Yes, that Arnold Rothstein, who recently found new fame on the hit series Boardwalk Empire, for an old act of infamy way back in 1919.

"People said they were actually discussing the World Series fix at the Brook, which was located on Church Street in Saratoga,” said Bucciferro.

But Maria McBride Bucciferro, who has spent years chronicling the mafia's influence in Saratoga, says these campy tales don't even begin to tell the whole story.

"After world war one, the start of prohibition began, so with that came the birth of the American gangster,” she said.

That description fit Rothstein and his fellow crime bosses like a well-pressed suit.

"Meyer Lansky and Lucky Lucciano were part of murder incorporated. They were part of the commission that gave the green light to mafia murders,” said Veitch.

But their casinos put a stop to poverty in Saratoga Springs, and it bought them the kind of favor with city residents they rarely showed others.

"Over time people assumed that without the gambling, the town would go downhill economically and invariably, the grand jury would fail to indict them,” said Veitch.

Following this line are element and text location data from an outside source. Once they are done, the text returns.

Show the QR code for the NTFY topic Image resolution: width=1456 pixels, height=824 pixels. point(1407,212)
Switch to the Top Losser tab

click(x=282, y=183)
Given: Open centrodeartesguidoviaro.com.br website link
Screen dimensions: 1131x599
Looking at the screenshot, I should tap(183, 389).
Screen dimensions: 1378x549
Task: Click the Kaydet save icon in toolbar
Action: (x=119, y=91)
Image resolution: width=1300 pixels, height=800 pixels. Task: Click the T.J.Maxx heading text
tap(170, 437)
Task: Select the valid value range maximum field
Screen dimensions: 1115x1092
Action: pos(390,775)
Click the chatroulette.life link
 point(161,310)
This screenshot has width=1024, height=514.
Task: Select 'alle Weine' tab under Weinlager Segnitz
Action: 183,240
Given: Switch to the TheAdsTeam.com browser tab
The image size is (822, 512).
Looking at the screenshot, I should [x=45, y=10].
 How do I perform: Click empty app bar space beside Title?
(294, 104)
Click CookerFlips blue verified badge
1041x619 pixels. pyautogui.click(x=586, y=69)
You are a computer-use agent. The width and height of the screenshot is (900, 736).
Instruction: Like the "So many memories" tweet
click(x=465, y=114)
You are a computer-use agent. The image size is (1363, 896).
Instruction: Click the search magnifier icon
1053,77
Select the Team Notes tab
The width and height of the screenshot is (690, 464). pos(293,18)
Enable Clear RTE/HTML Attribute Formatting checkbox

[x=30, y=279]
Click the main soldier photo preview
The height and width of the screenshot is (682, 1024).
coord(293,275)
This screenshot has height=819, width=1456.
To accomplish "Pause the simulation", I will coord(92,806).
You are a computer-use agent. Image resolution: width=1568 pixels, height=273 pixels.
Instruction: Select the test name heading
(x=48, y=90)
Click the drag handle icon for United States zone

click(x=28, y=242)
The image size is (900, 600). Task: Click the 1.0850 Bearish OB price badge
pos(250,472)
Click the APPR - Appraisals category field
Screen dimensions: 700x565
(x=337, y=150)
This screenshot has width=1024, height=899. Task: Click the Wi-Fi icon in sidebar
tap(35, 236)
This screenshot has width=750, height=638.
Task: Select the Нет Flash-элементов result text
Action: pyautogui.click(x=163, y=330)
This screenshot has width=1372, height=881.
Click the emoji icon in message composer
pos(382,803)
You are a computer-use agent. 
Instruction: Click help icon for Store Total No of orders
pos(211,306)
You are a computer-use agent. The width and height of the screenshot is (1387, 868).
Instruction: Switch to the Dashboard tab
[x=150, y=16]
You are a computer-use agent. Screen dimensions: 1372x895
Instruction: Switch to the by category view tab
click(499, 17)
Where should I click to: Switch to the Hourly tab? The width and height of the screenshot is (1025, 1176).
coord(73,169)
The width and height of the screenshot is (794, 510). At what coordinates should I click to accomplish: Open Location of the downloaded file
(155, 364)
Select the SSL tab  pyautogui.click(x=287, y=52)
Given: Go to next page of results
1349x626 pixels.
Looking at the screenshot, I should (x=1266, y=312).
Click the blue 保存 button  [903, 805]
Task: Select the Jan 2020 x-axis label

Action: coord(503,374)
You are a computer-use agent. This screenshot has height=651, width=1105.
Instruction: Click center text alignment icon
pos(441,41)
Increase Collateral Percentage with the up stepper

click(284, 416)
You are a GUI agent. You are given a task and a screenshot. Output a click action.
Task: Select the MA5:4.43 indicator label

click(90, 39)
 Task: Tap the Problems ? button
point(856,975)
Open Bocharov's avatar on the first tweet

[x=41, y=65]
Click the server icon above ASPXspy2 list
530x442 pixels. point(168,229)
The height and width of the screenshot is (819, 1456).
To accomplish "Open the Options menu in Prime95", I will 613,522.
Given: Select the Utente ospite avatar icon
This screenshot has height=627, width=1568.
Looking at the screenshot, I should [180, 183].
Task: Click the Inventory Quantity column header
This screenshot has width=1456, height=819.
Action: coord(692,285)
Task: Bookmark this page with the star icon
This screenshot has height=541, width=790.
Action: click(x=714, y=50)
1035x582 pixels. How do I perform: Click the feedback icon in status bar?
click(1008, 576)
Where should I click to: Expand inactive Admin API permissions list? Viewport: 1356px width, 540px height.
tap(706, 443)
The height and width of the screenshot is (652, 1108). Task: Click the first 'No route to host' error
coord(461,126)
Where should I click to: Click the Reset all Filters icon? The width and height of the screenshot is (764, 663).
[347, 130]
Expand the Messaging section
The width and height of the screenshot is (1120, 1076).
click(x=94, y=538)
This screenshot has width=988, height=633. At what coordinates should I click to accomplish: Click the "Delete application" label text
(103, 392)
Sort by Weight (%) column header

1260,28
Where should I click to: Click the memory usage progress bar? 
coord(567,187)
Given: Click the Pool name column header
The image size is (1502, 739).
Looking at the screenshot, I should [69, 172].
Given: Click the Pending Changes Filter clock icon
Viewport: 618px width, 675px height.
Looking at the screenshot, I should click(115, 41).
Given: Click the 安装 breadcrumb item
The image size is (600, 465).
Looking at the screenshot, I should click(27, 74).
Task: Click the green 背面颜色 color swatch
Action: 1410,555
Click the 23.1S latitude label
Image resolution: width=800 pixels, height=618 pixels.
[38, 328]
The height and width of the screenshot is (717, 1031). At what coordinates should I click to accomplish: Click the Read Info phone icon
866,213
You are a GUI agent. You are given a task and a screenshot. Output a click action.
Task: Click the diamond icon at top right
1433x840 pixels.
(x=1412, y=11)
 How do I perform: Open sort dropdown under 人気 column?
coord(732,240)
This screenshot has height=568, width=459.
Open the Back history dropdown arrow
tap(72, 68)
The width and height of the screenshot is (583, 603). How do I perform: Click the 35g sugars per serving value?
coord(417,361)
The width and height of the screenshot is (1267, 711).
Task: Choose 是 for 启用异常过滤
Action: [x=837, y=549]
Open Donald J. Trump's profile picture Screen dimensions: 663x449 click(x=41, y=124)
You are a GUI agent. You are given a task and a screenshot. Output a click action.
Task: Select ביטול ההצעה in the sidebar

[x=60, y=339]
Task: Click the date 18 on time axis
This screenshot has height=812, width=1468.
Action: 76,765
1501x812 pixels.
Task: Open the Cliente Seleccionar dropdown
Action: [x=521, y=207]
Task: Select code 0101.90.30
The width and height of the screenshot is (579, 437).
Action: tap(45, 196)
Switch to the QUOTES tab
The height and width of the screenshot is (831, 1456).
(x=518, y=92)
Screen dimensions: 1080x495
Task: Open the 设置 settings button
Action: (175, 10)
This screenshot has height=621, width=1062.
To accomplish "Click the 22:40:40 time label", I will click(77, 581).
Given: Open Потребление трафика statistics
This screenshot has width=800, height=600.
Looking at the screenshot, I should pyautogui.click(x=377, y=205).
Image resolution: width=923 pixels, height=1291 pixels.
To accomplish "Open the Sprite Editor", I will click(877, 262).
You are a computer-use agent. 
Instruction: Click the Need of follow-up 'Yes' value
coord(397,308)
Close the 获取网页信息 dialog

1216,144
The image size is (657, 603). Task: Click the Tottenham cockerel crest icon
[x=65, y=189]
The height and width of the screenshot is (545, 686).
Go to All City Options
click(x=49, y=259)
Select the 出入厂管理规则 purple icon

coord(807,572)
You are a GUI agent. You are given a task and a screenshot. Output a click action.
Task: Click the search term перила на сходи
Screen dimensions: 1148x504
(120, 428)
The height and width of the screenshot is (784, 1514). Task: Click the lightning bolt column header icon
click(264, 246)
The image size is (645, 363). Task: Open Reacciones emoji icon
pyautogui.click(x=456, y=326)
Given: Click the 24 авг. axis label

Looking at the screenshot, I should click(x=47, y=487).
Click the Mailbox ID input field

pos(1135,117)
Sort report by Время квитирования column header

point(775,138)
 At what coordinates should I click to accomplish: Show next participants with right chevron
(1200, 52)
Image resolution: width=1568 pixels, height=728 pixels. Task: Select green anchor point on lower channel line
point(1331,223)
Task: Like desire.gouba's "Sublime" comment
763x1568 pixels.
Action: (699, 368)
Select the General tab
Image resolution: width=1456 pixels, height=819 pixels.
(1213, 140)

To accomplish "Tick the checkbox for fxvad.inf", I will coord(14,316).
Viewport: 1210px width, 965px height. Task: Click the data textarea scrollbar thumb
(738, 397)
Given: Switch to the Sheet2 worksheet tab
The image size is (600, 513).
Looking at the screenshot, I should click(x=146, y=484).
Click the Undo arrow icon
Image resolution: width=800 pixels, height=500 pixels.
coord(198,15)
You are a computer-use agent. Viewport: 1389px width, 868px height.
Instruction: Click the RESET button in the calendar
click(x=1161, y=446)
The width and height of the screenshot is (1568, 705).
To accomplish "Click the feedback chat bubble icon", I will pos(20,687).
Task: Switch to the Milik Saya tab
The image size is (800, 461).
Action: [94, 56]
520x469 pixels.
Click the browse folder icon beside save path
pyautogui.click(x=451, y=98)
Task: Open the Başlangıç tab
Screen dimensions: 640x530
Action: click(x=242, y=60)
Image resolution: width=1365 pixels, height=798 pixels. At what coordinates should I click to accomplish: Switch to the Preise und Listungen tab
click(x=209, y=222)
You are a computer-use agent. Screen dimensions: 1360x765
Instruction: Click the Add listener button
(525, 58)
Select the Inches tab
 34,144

Just to give you an idea of how large this industry was: in the summer of 1901 the Canfield Casino, by itself, pulled in $600,000. In today's money, that would be worth close to $17 million -- big business.

"It wasn't like it was this horrible vice, it was just the way things are and a way to help your family,” said Bucciferro.

By the 1950s, government crack downs put an end to the corruption. Today, Saratoga's tourism industry still depends on wheeling and dealing, but it happens on Broadway and at the Race Course. But it will always owe a bit of its heritage to some colorful characters -- a debt, thankfully, the city will never have to repay.

"The names of people that have been here and have been involved in certain things in Saratoga Springs is astonishing. And I think we can honor and appreciate our history without condoning what was happening,” said Veitch.